The HHS Rule requires self-insurance administrators to arrange for insurance companies to provide policies for the covered services to all female employees, and female dependents of employees, of member organizations. For free.
Yes, they’re suing.
So how does the government justify giving away elective drugs and services when people still have to pay co-pays for drugs and services that actually prevent disease, cure illnesses, and even save their lives?
It doesn’t. The Center for Consumer Information & Insurance Oversight fact page on the Rule, for instance, simply states that ”there are tremendous health benefits for women that come from using contraception” but gives no reason that employers should have to pay for them. Aside from the IOM’s bald assertion, the government has never made any serious effort to claim that the drugs and services are “preventative care,” a term that usually means tests, medicines, or procedures that detect or stave off disease, not something that prevents what a healthy body is supposed to do.
The text of the Final Rule actually claims that women who do not use contraception are at risk for becoming pregnant without realizing it, waiting too long to see a doctor, and drinking and smoking while unaware of their pregnancies. What the regulation is supposed to prevent, then, is health problems among heavy-drinking, chain-smoking women who have sex without using contraception and don’t realize they might get pregnant — women that will presumably become models of responsibility once birth control is free to everyone.
In its original proposal that health insurance companies issue policies for free, the HHS claimed that doing so would be “cost-neutral” for insurance companies because they would not have to pay for pregnancy and delivery — as if American women who have no contraception insurance but want contraception haven’t just gone ahead and bought it on their own, thus costing insurance companies nothing.

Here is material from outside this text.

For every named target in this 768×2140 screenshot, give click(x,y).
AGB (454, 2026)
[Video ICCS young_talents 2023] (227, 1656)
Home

And now, the text of the final Rule makes the bizarre claim that free sterilization for all will help the beleaguered American economy:
Covering contraceptives also yields significant cost-savings. A 2000 study estimated that it would cost 15 to 17 percent more not to provide coverage in employee health plans than to provide such coverage, after accounting for both the direct medical costs of pregnancy and the indirect costs, such as employee absence.
And so the strange spectacle of the United States government attempting to sterilize as many women as possible while ignoring the religious freedom rights of all Americans goes on. Dozens of law suits are crawling through American courts, dozens of US officials are pretending there is no opposition to their plans, and no one is asking the obvious question: Why do this? Whose interest is it in to make sure that American women are sterile for most, if not all, of their lives? What end is this a strategy to reach?
Before the amendment about women was made to the amendment about children on the 2000-page Affordable Care Act, most American women were using, or had used, contraception. It is available in some form on every street corner and at every price point, from a tubal ligation performed at a hospital to a pack of condoms from the local drug store. Clinics dispense pills and condoms for reduced costs, and even for free — and in the case of the administration’s beloved Planned Parenthood, we already pay for it through our taxes. If “family planning” were really a goal of the government, sending every household in the country a pack of condoms a couple of times a year would be far cheaper.
But if that’s not the purpose of the law, then what is? Why require devout religious people to pay for drugs and services that no one in the country had a problem getting? Cui bono — who benefits?
That’s the real question in this long, strange trip with the HHS, and the time has long since past to start asking it.